From ffa690ca3d10c217d975c0c521f6a6769a0d3afb Mon Sep 17 00:00:00 2001
From: Jeremy Fowers <jeremy.fowers@amd.com>
Date: Sat, 2 Dec 2023 15:30:51 -0500
Subject: [PATCH] Further refactoring.

---
 src/turnkeyml/analyze/script.py    | 207 +++++++++++++----------------
 src/turnkeyml/analyze/util.py      |  34 ++++-
 src/turnkeyml/common/filesystem.py |   2 -
 3 files changed, 128 insertions(+), 115 deletions(-)

diff --git a/src/turnkeyml/analyze/script.py b/src/turnkeyml/analyze/script.py
index 24a49af..87d2ff5 100644
--- a/src/turnkeyml/analyze/script.py
+++ b/src/turnkeyml/analyze/script.py
@@ -84,6 +84,15 @@ def _store_traceback(invocation_info: util.UniqueInvocationInfo):
     invocation_info.status_message = " ".join(invocation_info.status_message.split())
 
 
+def set_status_on_exception(build_state: build.State, stats: fs.Stats):
+    # We get `state` when the build tool succeeds, so we can use that to identify
+    # whether the exception was thrown during build or benchmark
+    if not build_state:
+        stats.add_build_stat(fs.Keys.BUILD_STATUS, fs.FunctionStatus.FAILED)
+    else:
+        stats.add_build_stat(fs.Keys.BENCHMARK_STATUS, fs.FunctionStatus.FAILED)
+
+
 def explore_invocation(
     model_inputs: dict,
     model_info: util.ModelInfo,
@@ -173,10 +182,6 @@ def explore_invocation(
     invocation_info.stats = stats
 
     # Stats that apply to the model, regardless of build
-    stats.save_stat(
-        fs.Keys.ANALYSIS_STATUS,
-        fs.FunctionStatus.SUCCESSFUL,
-    )
     stats.save_stat(
         fs.Keys.HASH,
         model_info.hash,
@@ -196,6 +201,13 @@ def explore_invocation(
     if fs.Keys.TASK in tracer_args.labels:
         stats.save_stat(fs.Keys.TASK, tracer_args.labels[fs.Keys.TASK][0])
 
+    # Save the system information used for this evaluation
+    system_info = build.get_system_info()
+    stats.save_stat(
+        fs.Keys.SYSTEM_INFO,
+        system_info,
+    )
+
     # If the input script is a built-in TurnkeyML model, make a note of
     # which one
     if os.path.abspath(fs.MODELS_DIR) in os.path.abspath(tracer_args.input):
@@ -228,86 +240,103 @@ def explore_invocation(
         tracer_args.iterations,
     )
 
+    if model_info.model_type == build.ModelType.PYTORCH_COMPILED:
+        invocation_info.status_message = (
+            "Skipping model compiled using torch.compile(). "
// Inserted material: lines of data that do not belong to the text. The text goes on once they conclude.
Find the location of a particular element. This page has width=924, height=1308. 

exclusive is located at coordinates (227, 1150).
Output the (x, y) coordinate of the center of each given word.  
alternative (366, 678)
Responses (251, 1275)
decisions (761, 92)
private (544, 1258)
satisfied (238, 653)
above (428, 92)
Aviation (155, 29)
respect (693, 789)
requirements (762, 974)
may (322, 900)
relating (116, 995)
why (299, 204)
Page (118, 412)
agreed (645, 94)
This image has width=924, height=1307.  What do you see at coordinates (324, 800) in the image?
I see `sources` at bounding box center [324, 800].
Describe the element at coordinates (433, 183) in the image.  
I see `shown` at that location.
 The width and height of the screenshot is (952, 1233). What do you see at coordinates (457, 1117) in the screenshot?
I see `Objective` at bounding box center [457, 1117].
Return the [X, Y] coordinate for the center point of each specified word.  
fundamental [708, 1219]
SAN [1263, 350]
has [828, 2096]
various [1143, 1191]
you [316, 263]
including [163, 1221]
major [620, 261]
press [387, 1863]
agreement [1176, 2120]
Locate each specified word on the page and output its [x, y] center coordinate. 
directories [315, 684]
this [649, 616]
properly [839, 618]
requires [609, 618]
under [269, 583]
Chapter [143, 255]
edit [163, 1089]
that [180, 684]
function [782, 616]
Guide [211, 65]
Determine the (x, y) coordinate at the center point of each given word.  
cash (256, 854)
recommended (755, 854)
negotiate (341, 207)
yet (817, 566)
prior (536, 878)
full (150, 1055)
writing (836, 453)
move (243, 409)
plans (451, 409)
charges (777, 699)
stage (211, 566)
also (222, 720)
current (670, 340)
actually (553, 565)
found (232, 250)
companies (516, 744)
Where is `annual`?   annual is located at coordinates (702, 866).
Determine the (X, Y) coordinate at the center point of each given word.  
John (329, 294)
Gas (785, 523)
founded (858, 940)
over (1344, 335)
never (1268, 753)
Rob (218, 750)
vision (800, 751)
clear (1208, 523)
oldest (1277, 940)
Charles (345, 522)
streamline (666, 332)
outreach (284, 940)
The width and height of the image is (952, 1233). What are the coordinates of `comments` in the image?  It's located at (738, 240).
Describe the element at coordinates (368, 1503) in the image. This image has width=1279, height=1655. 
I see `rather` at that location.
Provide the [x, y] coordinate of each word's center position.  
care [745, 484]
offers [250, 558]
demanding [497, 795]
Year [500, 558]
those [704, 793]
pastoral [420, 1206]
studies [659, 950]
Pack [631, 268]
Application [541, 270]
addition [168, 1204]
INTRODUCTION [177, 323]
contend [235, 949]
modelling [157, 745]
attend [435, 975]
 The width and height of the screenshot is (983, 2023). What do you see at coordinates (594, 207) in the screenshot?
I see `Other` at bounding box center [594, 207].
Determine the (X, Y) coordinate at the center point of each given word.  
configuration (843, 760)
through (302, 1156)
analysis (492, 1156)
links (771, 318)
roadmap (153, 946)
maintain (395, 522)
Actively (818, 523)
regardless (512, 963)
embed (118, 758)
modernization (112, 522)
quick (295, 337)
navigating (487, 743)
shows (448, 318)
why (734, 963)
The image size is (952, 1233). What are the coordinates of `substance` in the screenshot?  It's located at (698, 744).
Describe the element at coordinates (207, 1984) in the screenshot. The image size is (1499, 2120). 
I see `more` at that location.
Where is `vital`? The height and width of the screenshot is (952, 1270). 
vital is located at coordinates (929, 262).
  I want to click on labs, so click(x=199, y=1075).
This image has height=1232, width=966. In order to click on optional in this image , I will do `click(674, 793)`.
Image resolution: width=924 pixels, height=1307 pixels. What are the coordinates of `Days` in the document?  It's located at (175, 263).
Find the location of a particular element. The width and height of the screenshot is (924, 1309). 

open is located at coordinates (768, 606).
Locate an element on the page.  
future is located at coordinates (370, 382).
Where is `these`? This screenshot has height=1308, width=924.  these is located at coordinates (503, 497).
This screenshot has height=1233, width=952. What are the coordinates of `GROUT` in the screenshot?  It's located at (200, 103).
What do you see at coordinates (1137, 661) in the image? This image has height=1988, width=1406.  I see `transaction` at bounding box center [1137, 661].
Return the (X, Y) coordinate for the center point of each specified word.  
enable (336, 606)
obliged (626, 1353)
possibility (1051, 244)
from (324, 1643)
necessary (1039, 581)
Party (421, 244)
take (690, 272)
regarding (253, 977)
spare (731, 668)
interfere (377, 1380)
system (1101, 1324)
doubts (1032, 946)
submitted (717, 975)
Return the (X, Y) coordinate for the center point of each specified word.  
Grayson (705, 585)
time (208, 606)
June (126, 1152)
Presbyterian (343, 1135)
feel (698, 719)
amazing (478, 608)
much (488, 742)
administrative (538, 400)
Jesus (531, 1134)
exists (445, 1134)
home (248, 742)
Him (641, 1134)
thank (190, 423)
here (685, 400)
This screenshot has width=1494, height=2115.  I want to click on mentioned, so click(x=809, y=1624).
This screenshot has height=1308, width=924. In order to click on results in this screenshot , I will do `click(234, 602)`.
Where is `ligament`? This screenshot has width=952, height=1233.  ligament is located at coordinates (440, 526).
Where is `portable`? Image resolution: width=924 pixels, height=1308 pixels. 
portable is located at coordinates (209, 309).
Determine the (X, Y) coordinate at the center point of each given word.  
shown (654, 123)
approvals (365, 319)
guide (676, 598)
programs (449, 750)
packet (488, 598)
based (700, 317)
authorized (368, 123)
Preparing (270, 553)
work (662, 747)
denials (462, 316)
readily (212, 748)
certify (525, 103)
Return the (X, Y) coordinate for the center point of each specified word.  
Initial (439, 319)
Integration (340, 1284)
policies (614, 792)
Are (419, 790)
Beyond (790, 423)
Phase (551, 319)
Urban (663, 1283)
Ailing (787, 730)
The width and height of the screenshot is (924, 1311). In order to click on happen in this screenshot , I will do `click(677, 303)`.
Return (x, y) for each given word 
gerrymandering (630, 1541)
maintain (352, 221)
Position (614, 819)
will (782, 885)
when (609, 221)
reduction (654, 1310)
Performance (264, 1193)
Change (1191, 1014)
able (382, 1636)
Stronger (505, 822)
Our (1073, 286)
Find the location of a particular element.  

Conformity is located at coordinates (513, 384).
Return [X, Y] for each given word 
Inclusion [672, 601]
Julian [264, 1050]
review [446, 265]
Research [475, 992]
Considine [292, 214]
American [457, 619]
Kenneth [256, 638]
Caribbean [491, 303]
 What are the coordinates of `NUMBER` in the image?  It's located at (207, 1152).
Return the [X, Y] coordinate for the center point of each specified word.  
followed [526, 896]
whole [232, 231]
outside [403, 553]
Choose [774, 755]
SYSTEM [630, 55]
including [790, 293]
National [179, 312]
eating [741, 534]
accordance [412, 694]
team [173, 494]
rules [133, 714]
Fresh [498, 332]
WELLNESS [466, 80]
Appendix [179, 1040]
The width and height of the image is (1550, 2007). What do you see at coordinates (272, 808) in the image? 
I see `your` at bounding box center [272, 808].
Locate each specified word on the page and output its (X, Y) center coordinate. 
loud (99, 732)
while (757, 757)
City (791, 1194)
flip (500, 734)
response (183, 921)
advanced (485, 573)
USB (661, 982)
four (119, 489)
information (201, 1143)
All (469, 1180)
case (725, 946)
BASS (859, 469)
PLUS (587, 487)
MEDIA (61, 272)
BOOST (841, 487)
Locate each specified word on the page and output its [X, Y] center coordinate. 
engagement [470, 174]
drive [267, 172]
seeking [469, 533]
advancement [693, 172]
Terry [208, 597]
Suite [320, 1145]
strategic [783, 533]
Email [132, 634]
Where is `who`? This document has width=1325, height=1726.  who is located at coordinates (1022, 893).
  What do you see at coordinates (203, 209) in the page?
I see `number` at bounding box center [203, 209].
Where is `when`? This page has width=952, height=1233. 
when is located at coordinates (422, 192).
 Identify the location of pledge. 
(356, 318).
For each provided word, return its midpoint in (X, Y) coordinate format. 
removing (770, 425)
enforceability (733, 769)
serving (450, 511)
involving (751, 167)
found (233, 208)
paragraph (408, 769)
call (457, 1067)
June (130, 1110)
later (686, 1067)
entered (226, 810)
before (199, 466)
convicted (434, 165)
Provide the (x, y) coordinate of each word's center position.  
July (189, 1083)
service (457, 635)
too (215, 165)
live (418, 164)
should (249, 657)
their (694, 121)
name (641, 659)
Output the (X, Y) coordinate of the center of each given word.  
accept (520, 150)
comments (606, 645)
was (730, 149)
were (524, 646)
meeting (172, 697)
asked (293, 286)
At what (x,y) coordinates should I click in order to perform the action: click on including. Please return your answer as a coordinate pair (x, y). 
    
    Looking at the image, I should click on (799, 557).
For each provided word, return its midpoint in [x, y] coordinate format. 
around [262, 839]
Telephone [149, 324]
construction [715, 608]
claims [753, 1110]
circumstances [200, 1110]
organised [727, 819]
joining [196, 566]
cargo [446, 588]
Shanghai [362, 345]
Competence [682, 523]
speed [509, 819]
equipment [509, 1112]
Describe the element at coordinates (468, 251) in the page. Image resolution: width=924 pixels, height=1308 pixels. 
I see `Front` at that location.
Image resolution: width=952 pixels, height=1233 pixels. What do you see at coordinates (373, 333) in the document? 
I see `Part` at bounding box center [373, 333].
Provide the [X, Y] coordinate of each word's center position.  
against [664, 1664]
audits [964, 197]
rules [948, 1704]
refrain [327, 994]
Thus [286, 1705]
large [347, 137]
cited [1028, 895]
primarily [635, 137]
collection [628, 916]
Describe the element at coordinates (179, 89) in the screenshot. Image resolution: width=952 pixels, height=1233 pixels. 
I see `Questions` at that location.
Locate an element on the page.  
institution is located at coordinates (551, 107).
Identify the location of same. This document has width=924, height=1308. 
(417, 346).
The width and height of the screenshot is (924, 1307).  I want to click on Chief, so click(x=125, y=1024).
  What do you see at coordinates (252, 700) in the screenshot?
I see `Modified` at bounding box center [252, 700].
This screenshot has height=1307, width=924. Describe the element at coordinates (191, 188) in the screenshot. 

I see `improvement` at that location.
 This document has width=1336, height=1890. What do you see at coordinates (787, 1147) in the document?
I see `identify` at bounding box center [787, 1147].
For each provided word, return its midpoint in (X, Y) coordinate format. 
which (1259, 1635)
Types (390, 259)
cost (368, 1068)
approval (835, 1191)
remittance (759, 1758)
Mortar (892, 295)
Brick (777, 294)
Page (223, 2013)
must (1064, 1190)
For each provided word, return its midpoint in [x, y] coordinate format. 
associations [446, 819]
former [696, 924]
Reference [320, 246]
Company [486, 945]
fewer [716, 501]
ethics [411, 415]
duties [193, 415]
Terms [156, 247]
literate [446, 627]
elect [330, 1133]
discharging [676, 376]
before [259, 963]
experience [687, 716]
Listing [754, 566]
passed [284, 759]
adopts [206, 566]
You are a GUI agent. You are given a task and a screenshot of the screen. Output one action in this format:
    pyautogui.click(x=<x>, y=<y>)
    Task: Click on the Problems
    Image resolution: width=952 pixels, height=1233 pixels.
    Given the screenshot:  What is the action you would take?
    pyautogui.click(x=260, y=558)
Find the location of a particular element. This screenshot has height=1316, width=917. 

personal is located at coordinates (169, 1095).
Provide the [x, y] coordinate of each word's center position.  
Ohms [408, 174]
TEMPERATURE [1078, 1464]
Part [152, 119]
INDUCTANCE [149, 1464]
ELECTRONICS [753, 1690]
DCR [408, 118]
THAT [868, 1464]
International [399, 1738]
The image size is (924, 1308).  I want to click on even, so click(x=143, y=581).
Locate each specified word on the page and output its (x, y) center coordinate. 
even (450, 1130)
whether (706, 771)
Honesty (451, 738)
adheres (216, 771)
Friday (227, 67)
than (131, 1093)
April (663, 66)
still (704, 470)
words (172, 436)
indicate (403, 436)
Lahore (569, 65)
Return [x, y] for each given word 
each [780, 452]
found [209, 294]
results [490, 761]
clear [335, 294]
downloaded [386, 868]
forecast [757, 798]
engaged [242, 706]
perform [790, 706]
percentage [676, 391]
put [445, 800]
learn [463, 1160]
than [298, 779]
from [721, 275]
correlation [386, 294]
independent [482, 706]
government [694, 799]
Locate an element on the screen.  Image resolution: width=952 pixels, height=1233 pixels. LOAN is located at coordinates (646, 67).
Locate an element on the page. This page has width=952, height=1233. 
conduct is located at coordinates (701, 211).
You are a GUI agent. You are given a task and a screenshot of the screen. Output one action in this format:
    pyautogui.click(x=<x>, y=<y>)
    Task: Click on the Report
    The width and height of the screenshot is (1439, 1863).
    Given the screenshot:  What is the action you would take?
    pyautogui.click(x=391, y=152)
+            "turnkey requires models to be in eager mode "
+            "(regardless of what runtime you have selected)."
+        )
+        invocation_info.status_message_color = printing.Colors.WARNING
+
+        return
+
+    build_state = None
     perf = None
     try:
-        if model_info.model_type == build.ModelType.PYTORCH_COMPILED:
-            invocation_info.status_message = (
-                "Skipping model compiled using torch.compile(). "
-                "turnkey requires models to be in eager mode "
-                "(regardless of what runtime you have selected)."
+        # Run the build tool (if needed by the runtime)
+        if runtime_info["build_required"]:
+            # Indicate that the build is running. If the build fails for any reason,
+            # we will try to catch the exception and note it in the stats.
+            # If a concluded build still has a status of "running", this means
+            # there was an uncaught exception.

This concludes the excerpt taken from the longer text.